Macabre (no edit whatsoever)raw



A suicide note:
In parts.

March 8th and 9th 2013.
                I can feel it coming.  I think there is a strong chance that I will kill myself fairly soon.  I can feel it, not wanting to live anymore.  A complacent ‘can go on’ attitude replaces it from time to time, but it’s like a shark swimming around in my head…back around and biting and back around and biting.  The why bother killing machine.  I keep telling myself a variety of cutting angles to pour over the same confusion.  So many negatives coming together at the same time, like spears through the reserve bucket, until all you’re left with is all you’ve got.  You live, and you keep trying to refill that fucking bucket, but any resources you pour in it spill out the damn holes.

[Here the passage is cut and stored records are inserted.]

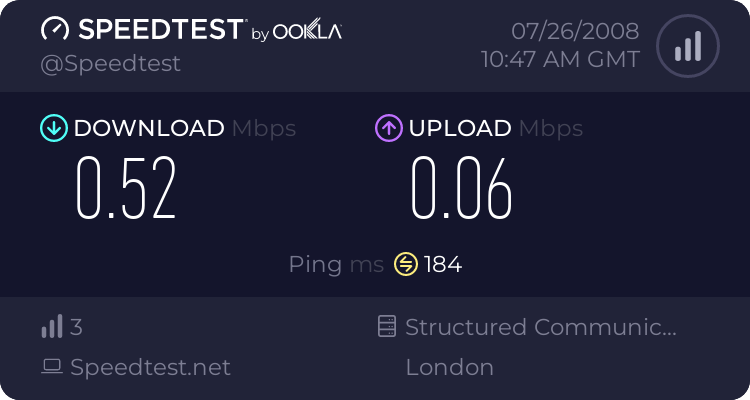Click the 184 ping value
This screenshot has width=750, height=400.
point(443,264)
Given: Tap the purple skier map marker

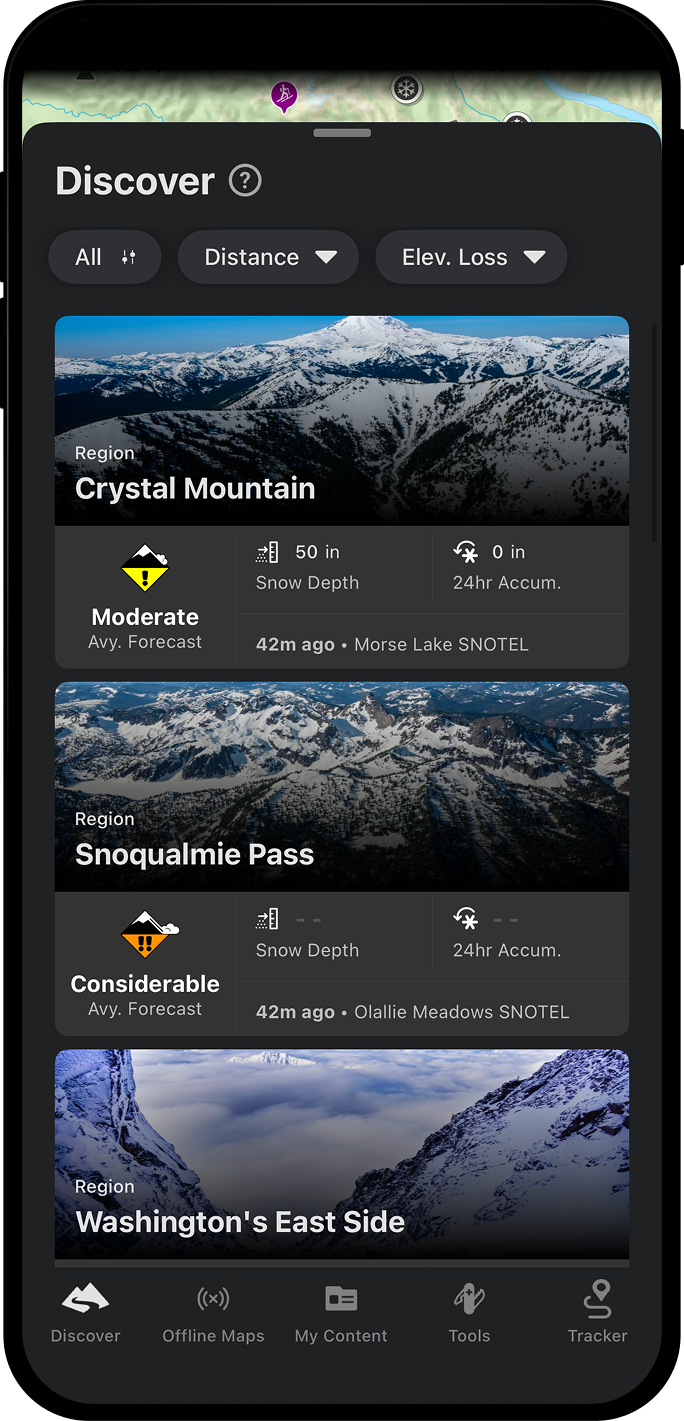Looking at the screenshot, I should pos(284,96).
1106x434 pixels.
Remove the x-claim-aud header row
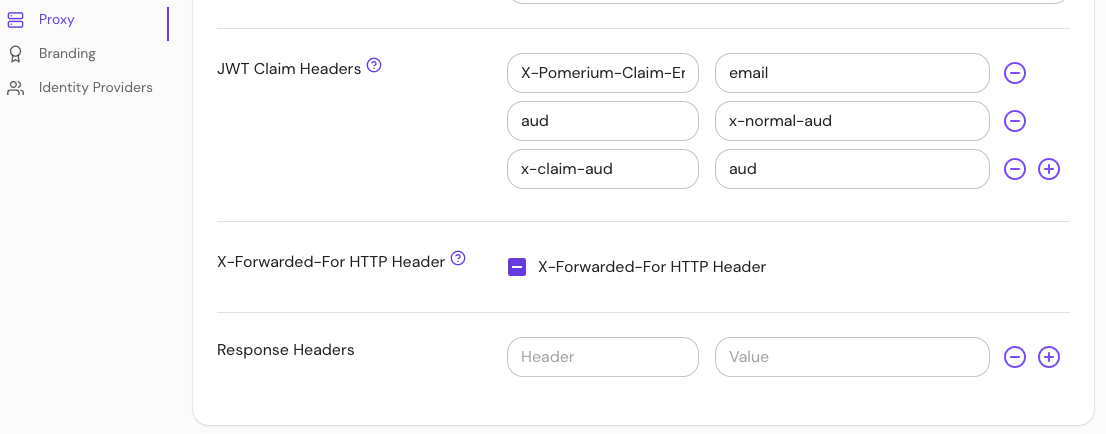point(1015,169)
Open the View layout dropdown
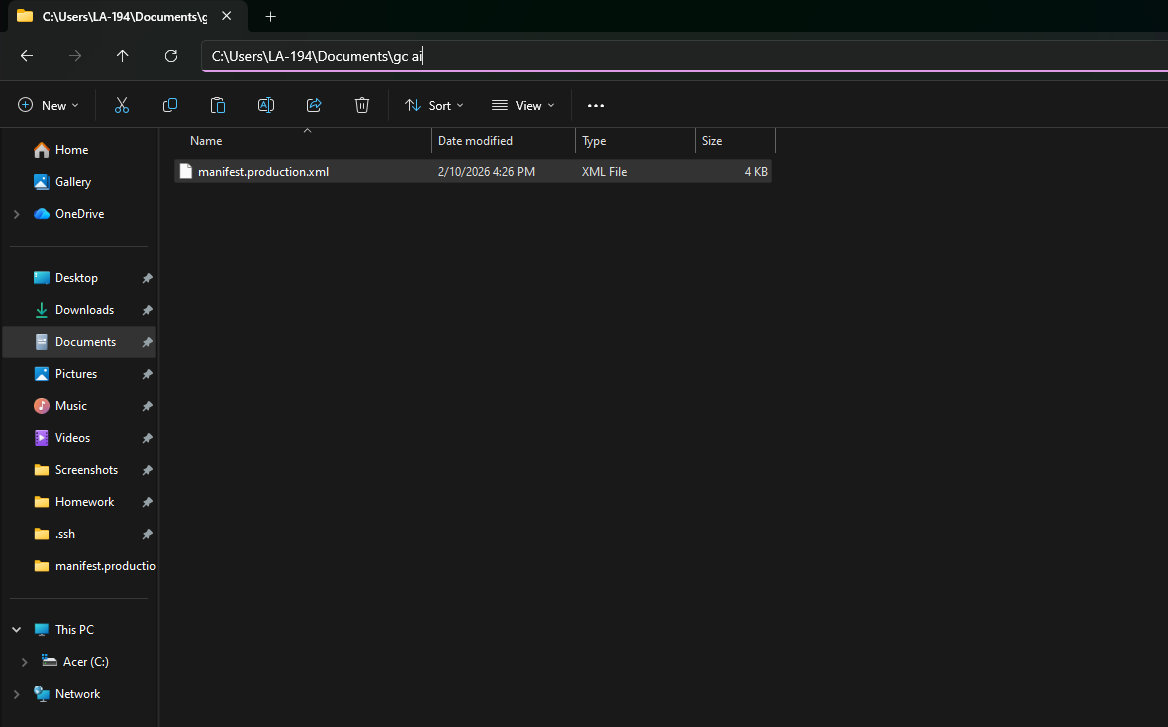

                I am fairly certain I have settled on the exhaust pipe.  I can pop a melatonin and nod out in the back seat listening to music and just never wake up.  I’ll need to do a test run with a battery operated carbon monoxide detector and whatever kind of apparatus I guinea rig up to deliver the fumes.  Nothing says loser like a failed suicide attempt.

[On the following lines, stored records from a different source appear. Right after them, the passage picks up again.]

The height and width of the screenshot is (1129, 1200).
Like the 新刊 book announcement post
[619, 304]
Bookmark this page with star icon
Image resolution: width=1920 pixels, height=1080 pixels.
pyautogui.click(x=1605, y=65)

                I don’t want to die.  Christ I can picture an idyllic life.  I would build a small structure, and build on it as I lived.  Two acres max, which in fucking Maine isn’t that big.  Music a few close friends and a peaceful go to work, work on the house, and hear some stories kind of life.  I try to picture what job I’ll be doing, I can see myself  with my current employer, but can’t really picture a solid ‘job’.  It gets blurry and hazy here.  I don’t know what I want to do.  I can exist where I’m working but the more I feel it the more I don’t think I want to work here forever, there’s too much bullshit.  Then I realize that the perception of bullshit is on me.  I am simply too unbalanced to deal with bullshit.  True I have made it to jobs with respectable wages and benefits and somehow always manage to self sabotage something, somewhere.  I am callously indifferent to feeling, afraid to put anything toward anything, because I know that I can’t maintain it, I know I will fuck it up.

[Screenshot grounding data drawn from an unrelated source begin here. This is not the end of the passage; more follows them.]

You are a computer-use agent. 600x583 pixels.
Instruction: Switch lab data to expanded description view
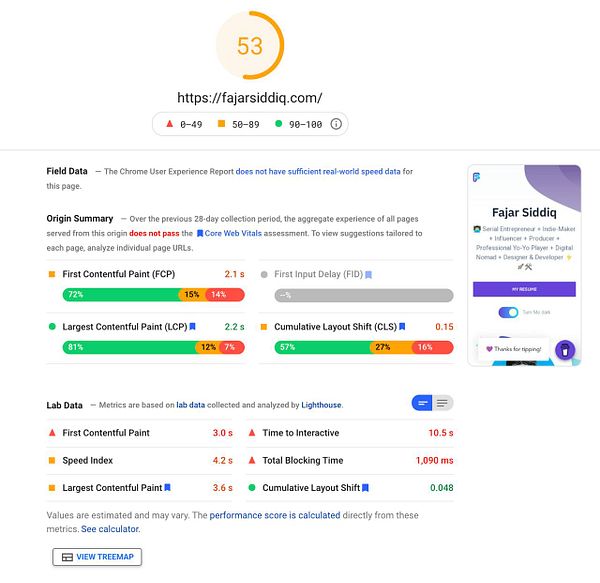tap(443, 403)
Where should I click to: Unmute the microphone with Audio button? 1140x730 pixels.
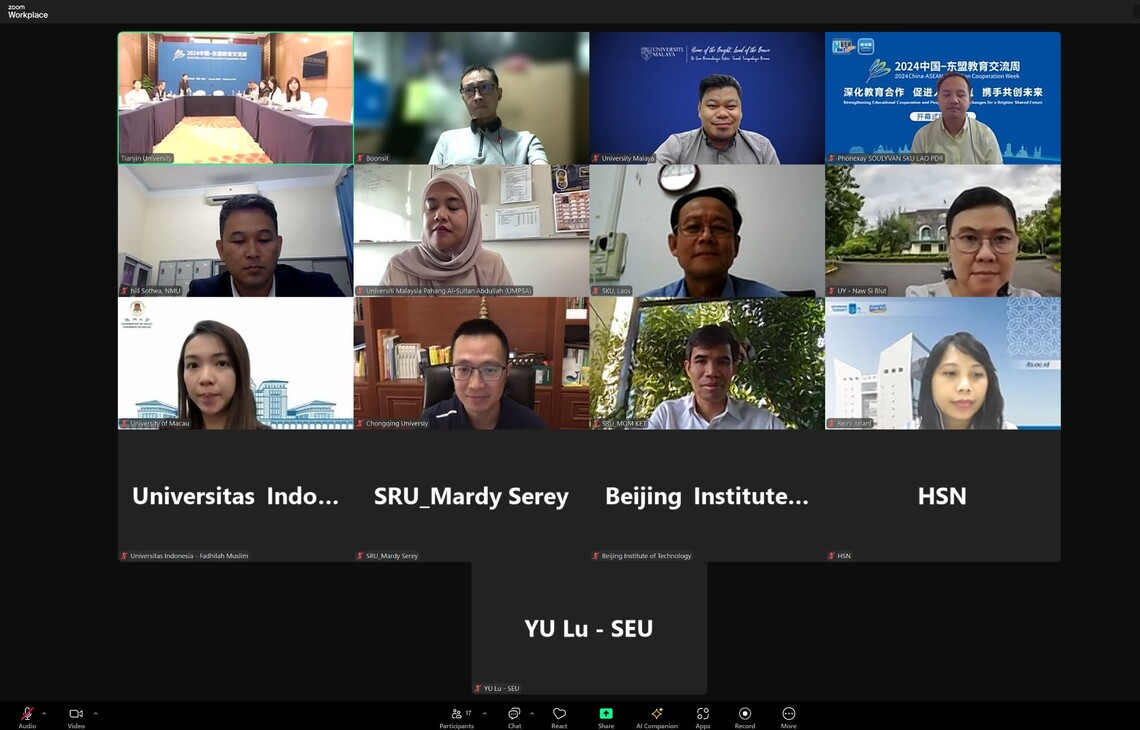[x=27, y=715]
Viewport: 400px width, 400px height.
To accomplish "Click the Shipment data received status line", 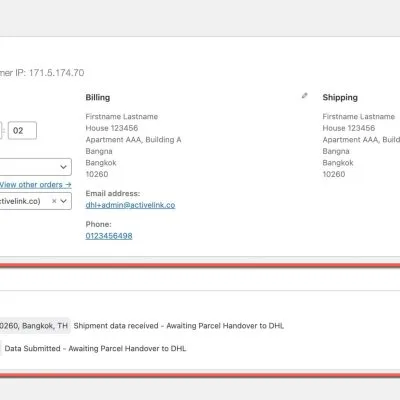I will (x=179, y=326).
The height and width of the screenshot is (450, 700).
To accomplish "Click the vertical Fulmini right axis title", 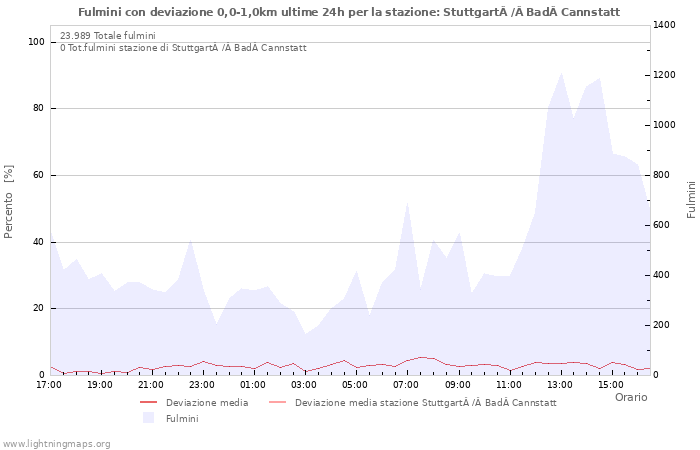I will coord(690,199).
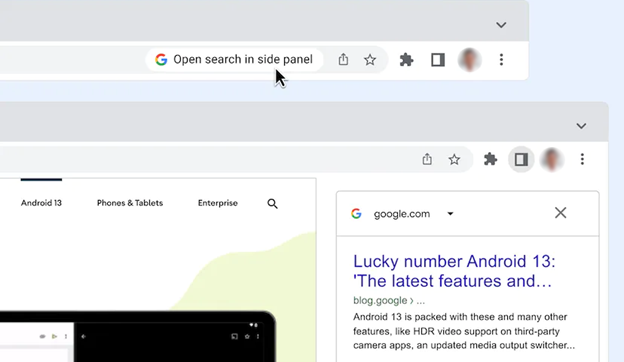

                I know I’m going crazy.  I don’t know if it’s a side effect of all the stress or the underlying cause of it.  Either way I am trying desperately to find a way to get back into the real world and reduce the stress and somehow see if that is enough to move ahead for a little while.  Secretly knowing my days of pulling normal off have grown fewer and further between as time has progressed.  What’s causing it?  Is it me, is it treatable?  Not that I can afford it anyway. So what do I do, employ my limited resources and fairly decent mental abilities to solving a problem and hope I can keep myself together long enough to get by.  In the meantime it is necessary to have a back-up plan.  A comforting respite if I find that I really can’t deal with it and to find a somewhat dignified way to recover whatever bountiful posterity I might have.  To go out as someone who did the best they could and lost it, rather than someone who lost it, and lived a hateful jaded, and unfulfilling life.